Court documents show Bhogal will be returned to Canada to face three charges — first-degree murder, aggravated sexual assault and break and enter.

Windsor police have remained tight-lipped about their investigation into Taggart’s death, but documents filed by American attorneys in Washington state contain detailed allegations that have yet to be tested in court.

In an Aug. 16 complaint filed the day before Bhogal was arrested, State Attorney Annette Hayes mapped out a chronology that she attributed largely to the Windsor police.

According to that document, Taggart, who police said was also known as Maya Madolyn, was last seen alive on June 9 when she went shopping with her son and her son’s father.

After being dropped off at home with her child, Taggart continued to exchange text messages with her son’s father throughout the evening, the complaint said. There was no evidence to suggest she left her home later that day.

According to statements Taggart’s son provided to police, a stranger entered the apartment at some point before Sunday morning, entered the boy’s room and told him to go back to sleep, the complaint alleged.

When Taggart’s son eventually got up for the day, according to the complaint, he found his mother still in bed. He eventually texted his father on Sunday evening to say “mommy won’t wake up,” the complaint said.

The boy’s father came to the apartment and was among those who reported Taggart’s death to police, the complaint said.

The document also contains details of an interview conducted with Taggart’s neighbour days after her death. The neighbour told police that she and her boyfriend purchased and used cocaine with Bhogal in the early hours of June 10, the complaint alleged.

The phone number used during the drug transaction was later matched to one registered to Bhogal, the complaint alleged.

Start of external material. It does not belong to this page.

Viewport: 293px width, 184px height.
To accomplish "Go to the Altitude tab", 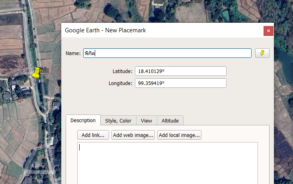I will point(170,121).
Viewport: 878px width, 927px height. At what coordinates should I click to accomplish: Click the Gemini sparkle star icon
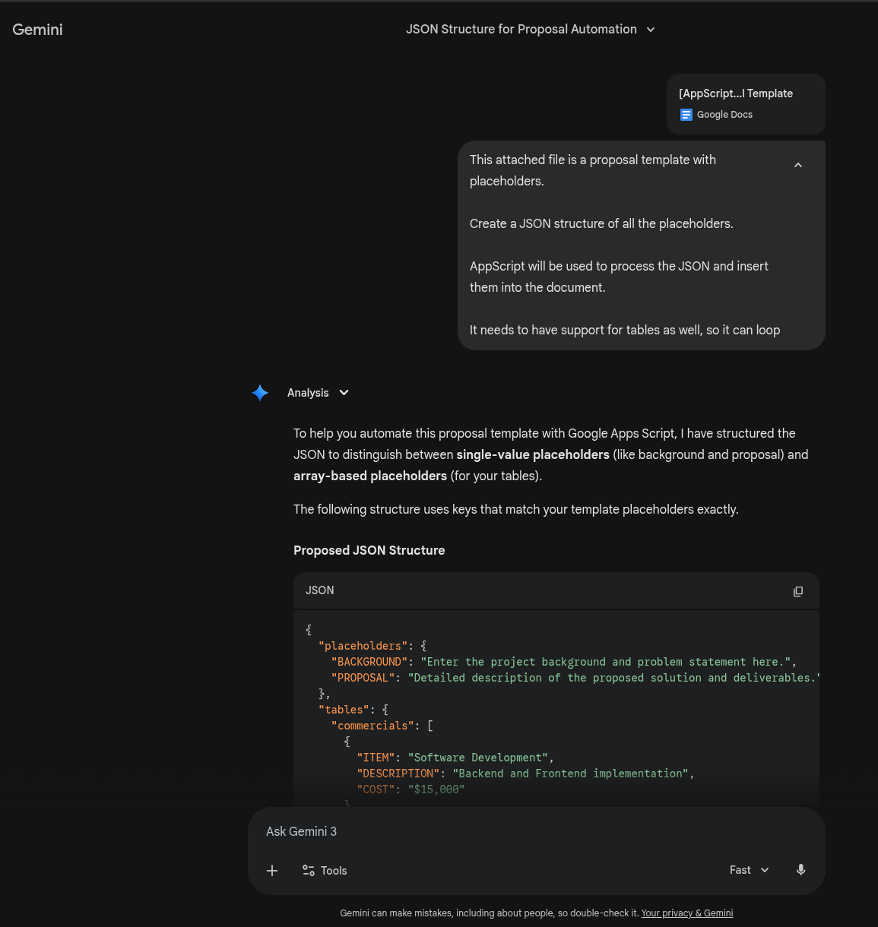pos(260,393)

The neighbour also told police that Bhogal’s vehicle was parked outside Taggart’s building for at least a couple of hours and was gone by roughly 6:15 a.m., the complaint alleged.

Investigators performed an autopsy on Taggart and found evidence of blunt-force trauma, sexual assault and possible neck compression, the complaint said.  

At the request of Windsor police, according to the complaint, U.S. authorities eventually obtained a DNA sample from Bhogal after following him to a bar and retrieving it from a glass he’d used. That sample was later matched to DNA taken from Taggart’s body, the complaint alleged.

Documents confirming Bhogal’s pending extradition did not list a date by which he would return to Canada.